[EXTRAIT DU TEXTE]

---+---

Mais même dans nos pays moins évolués, nous sentons bien que ces attardés mènent un combat dépassé. On fera peut-être plus désastreux qu’avant mais pas à l’identique.

Autres temps, autres mœurs. Et il en est ainsi de la prison. Beaucoup — et pas uniquement parmi les non-violents et les compatissants — pensent que la prison est obsolète. Ce que veut le peuple, ce n’est pas la prison mais la punition. Pratiquement personne ne s’oppose à la suppression des peines d’enfermement pourvu seulement qu’elles soient remplacées par autre chose « de mieux ». L’opinion publique n’existe pas, elle n’est que la résultante des forces de pression dont les médias se font l’écho. Petit à petit, l’idée de quelques gestionnaires à la page selon laquelle l’incarcération ne sert à rien et surtout pèche par son archaïsme se glissera dans les interstices des planches où se produisent les ténors. Ainsi pour les « modernes » (jeunes et vieux branchés) l’abolition des prisons va dans le sens de l’Histoire, il ne faudrait pas rater ça. Lors des émeutes de mai 1985 dans plusieurs centres pénitentiaires, un journal considéré bien à tort comme plus réactionnaire que d’autres posait cette question en première page et en gros caractères : « La prison ne sert à rien mais par quoi la remplacer ? » (Le Parisien libéré).

---+---

[LIGNES DE DONNÉES]

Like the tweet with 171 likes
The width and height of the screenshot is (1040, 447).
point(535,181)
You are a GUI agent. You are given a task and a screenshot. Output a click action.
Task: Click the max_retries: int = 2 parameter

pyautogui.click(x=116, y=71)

---+---

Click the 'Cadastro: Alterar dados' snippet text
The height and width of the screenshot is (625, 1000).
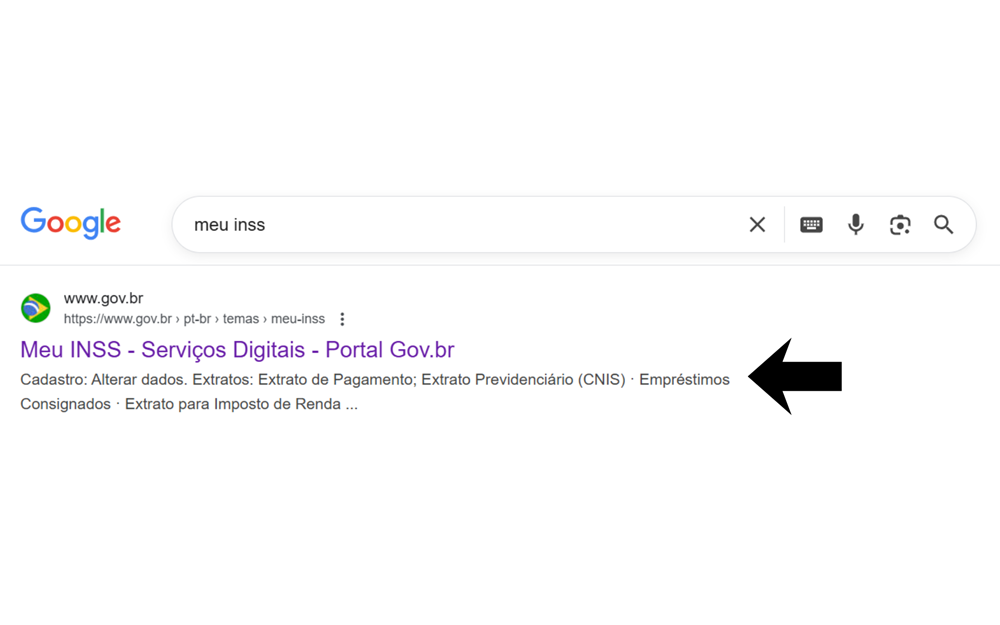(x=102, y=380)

---+---

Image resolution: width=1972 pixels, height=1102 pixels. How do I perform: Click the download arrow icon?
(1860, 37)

---+---

[TÂCHES À RÉALISER]
**1.** Reformulez sous forme de liste le paragraphe de l'extrait sur la prison qui commence par « Autres temps, autres mœurs », en conservant ses faits principaux.
**2.** D'après l'extrait sur la prison, quel journal a posé en première page la question « La prison ne sert à rien mais par quoi la remplacer ? » lors des émeutes de mai 1985 ?
**3.** Poursuivez l'extrait sur la prison à partir de sa dernière phrase.
Les données n'ont aucun lien avec l'extrait sur la prison.

[RÉPONSES PAR TÂCHE]
**1.**
- Les mœurs changent avec les époques, et la prison n'échappe pas à cette règle.
- Beaucoup de gens jugent la prison obsolète, et pas seulement parmi les non-violents et les compatissants.
- Le peuple veut la punition plutôt que la prison. Presque personne ne s'oppose à la suppression des peines d'enfermement, à condition qu'elles soient remplacées par quelque chose « de mieux ».
- L'opinion publique n'existe pas : elle n'est que la résultante des forces de pression relayées par les médias.
- Certains gestionnaires estiment l'incarcération inutile et archaïque. Cette idée gagnera peu à peu les tribunes des ténors.
- Pour les « modernes », l'abolition des prisons va dans le sens de l'Histoire.
- Lors des émeutes de mai 1985 dans plusieurs centres pénitentiaires, Le Parisien libéré, jugé à tort plus réactionnaire que d'autres journaux, titrait en première page : « La prison ne sert à rien mais par quoi la remplacer ? »

**2.** Le Parisien libéré.

**3.**
L’emprisonnement à but lucratif ne retardera pas le processus car nous verrons qu’il a toute sa place dans une nouvelle politique où l’ennemi à supprimer sera mieux ciblé. Aucun avenir radieux ne risque de nous éblouir.

Pour le moment, retenons ceci : pratiquement tous les professionnels, avec l’appui du vulgum pecus, sont d’accord pour reconnaître en la prison un pis-aller qu’il vaut mieux, dans l’intérêt de la Société, chercher à éviter. Des peines alternatives existent.